# Used jointer Plane sole Flatness



## ChrisCarr (Jun 19, 2010)

I recently posted another thread where most suggested i buy a used jointer plane instead of a new. I am just wondering if i buy a vintage one on ebay how flat does the jointer plane (#7) need to be? If the sole isn't flat will it result in my boards not being flat? Should i attempt to lap it if it isn't flat? I have a 36 inch straight edge which is flat to within 0.0015 of an inch i can check whatever plane i purchase with. I have read various articles online about plane sole flatness, some say don't even worry about it being flat, some say if its not flat trash it. Its very confusing so I'll ask you guys.


----------



## Bonka (Apr 13, 2012)

The only areas that need to be flat are the toe, heel and the areas in front & back of the mouth. I went reaql anal retentive on a Jack and gfot it flat on one side and the whole sole. It took forever and I had a thin plane but by golly it was flat. I was sorrta 'fraid I would bend it.


----------



## sikrap (Mar 15, 2009)

If you buy one from one of the folks here, the sole should be flat. Those of us that sell tools wouldn't be around very long if we sold bad tools.


----------



## dkirtley (Mar 11, 2010)

Yep, there are two camps on the subject. The flat sole society and the ones that are right. 

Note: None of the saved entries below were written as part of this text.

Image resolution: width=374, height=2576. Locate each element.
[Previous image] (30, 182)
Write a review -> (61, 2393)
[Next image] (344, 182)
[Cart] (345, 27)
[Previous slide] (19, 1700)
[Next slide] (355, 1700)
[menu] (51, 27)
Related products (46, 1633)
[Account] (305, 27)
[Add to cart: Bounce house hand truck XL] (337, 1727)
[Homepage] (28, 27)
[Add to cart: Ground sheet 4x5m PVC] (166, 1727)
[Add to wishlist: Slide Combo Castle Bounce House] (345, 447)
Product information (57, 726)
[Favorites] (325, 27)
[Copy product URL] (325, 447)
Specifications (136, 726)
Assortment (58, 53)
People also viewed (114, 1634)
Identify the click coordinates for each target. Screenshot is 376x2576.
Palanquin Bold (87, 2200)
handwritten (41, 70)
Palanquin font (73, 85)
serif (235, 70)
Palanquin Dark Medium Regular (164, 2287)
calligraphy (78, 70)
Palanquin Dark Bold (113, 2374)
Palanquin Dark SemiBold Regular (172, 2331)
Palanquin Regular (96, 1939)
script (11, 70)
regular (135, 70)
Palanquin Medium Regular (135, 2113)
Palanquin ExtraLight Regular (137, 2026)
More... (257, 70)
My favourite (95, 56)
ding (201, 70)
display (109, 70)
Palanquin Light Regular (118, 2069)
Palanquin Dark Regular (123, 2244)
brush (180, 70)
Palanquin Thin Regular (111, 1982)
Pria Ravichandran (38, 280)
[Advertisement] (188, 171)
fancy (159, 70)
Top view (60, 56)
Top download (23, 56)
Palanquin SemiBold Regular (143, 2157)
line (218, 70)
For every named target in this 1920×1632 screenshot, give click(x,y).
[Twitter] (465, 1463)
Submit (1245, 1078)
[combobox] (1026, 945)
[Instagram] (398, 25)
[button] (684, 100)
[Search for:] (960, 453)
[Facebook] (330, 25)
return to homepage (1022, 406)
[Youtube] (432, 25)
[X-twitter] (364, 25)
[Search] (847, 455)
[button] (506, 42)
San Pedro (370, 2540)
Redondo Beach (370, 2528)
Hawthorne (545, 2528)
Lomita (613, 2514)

It doesn't hurt a thing to flatten them if it makes you feel better. Is it necessary? Well, Japanese planes are intentionally hollowed to where only the toe, heel, and just in front of the mouth are touching and they work just fine. In fact, they have a special plane just for hollowing other planes. I think that is a waste of time too.

It is a plane, not a microtome. Come on, you are taking off a couple thousanths and the soles of planes flex more than that.


----------



## ChrisCarr (Jun 19, 2010)

So what would be acceptable tolerances? 0.002, 0.01, etc?


----------



## dkirtley (Mar 11, 2010)

My general guide is that if it sits flat on a surface without rocking, you are fine. Try a tablesaw, jointer or something.


----------



## donwilwol (May 16, 2011)

think about it logically. If the plane sits flat, the blade connects even with the wood. If the metal holds the plane off the wood, then it'll be uneven. If the plane sits even in front and behind the mouth (or the blade really) it will plane just fine. A twist will cause the most grief because the opposing corners will rock the plane.

If you're trying to take even thin shavings for smoothing(or really fine jointing on wider stock), the sole need to be as flat as the shaving are thin, at least in the contact area's I said about.

If your buying a joint, to just joint 1" boards, then it really doesn't matter.

Scrubs and jacks I don't worry about. You don't need to look at them. Jointers should be reasonably flat, and most I have found are close enough. Smoothers need to be flat. The flatter they are, the better they work.

That's the long winded way to say the exact same thing David Kirtley said as well.

If you buy a lot planes off of ebay, you will have horror stories. A good portion of the sellers don't know any more about planes than i do about the stock market. If I could buy stocks like I can buy planes, I'd be a wealthy man, but then maybe I am, I've found a few nice planes here and there.


----------